# Blackbean rom by Team Baked



## johnboy7501 (Nov 10, 2011)

Anyone else out there running this? So far I'm loving it. I was a huge fan of Blackice, and this seems to be the follow-up to that. Can't believe nobody had posted this yet, but here's the link to their downloads http://teamicemods.c...aked-downloads/
I take no credit for any of this just sharing the awesomeness.
Sent from my Nexus 7 using Tapatalk 2


----------



## Mustang302LX (Jun 28, 2011)

fixed the title!


----------



## johnboy7501 (Nov 10, 2011)

Thanks for the title correction

Sent from my Nexus 7 using Tapatalk 2


----------



## Mustang302LX (Jun 28, 2011)

Also travp posted it in the GNex forum that I've seen and I'd think he will post it to this section as well but not sure obviously.


----------



## travp624 (Jun 12, 2011)

Mustang302LX said:


> Also travp posted it in the GNex forum that I've seen and I'd think he will post it to this section as well but not sure obviously.


Device maintainers will be posting for other devices soon. I am allowing them to make the posts and maintain it as I don't own most these devices already its better they watch over the threads to devices their maintaining.


----------



## Mustang302LX (Jun 28, 2011)

travp624 said:


> Device maintainers will be posting for other devices soon. I am allowing them to make the posts and maintain it as I don't own most these devices already its better they watch over the threads to devices their maintaining.


Thanks for the info!


----------



## throwbot (Jan 2, 2012)

Shiiiit, good call tho on posting this for the time being. Was looking for something new to flash tonight.

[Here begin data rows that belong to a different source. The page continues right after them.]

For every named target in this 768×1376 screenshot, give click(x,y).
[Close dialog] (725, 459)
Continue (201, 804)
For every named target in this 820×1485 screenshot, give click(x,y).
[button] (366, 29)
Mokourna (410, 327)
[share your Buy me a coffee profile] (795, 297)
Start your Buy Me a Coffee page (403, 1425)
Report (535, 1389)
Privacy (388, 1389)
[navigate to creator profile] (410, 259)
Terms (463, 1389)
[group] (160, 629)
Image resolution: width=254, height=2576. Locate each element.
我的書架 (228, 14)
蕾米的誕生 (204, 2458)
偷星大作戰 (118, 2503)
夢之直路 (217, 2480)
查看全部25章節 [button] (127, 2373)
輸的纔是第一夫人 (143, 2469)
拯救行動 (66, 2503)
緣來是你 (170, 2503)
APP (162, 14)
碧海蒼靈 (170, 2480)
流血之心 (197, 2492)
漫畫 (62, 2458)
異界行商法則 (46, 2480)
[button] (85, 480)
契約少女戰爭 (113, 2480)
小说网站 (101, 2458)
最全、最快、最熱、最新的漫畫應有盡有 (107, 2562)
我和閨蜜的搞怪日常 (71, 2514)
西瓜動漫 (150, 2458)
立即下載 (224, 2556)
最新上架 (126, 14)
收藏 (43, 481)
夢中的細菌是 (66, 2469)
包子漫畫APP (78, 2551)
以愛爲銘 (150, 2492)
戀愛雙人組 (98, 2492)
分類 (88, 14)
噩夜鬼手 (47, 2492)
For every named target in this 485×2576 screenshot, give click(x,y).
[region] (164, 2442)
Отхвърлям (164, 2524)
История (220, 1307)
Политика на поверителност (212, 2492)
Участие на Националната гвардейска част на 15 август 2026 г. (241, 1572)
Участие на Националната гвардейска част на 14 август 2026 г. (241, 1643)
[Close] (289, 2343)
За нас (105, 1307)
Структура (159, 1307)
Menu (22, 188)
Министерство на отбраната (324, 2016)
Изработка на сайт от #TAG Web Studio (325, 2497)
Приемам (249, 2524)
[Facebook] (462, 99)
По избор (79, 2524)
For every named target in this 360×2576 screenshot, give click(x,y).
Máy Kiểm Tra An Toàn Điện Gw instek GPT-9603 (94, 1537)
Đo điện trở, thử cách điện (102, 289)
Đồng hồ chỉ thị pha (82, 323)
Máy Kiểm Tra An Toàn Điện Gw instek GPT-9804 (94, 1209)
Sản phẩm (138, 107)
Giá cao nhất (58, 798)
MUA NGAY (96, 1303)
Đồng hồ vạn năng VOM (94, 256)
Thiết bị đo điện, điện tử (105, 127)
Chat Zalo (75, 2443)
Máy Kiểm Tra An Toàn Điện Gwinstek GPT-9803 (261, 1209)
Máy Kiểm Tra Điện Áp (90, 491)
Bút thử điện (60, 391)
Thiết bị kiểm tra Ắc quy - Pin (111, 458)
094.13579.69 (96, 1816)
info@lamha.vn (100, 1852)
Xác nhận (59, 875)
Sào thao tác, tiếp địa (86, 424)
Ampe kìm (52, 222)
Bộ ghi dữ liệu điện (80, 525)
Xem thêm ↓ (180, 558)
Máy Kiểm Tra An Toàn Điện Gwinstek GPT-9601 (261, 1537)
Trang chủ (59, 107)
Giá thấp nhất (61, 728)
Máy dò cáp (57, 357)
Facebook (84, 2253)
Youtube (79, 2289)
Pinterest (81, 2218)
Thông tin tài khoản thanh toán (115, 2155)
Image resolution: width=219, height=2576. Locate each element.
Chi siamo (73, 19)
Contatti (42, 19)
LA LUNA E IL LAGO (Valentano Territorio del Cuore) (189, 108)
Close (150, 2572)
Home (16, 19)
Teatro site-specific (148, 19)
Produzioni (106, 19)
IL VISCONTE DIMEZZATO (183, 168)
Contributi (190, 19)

Sent from my Google Nexus 7 using Tapatalk 2


----------



## Millioke (Sep 29, 2011)

Can't wait for the official post for this rom. I got an issue. When I try to install some apps I get "unknown error code during application install -24"

Sent from my Galaxy Nexus using Tapatalk 2


----------



## johnboy7501 (Nov 10, 2011)

Millioke said:


> Can't wait for the official post for this rom. I got an issue. When I try to install some apps I get "unknown error code during application install -24"
> 
> Sent from my Galaxy Nexus using Tapatalk 2


I have had zero issues and with Trinity kernel this thing is stupid fast.
Sent from my Nexus 7 using Tapatalk 2


----------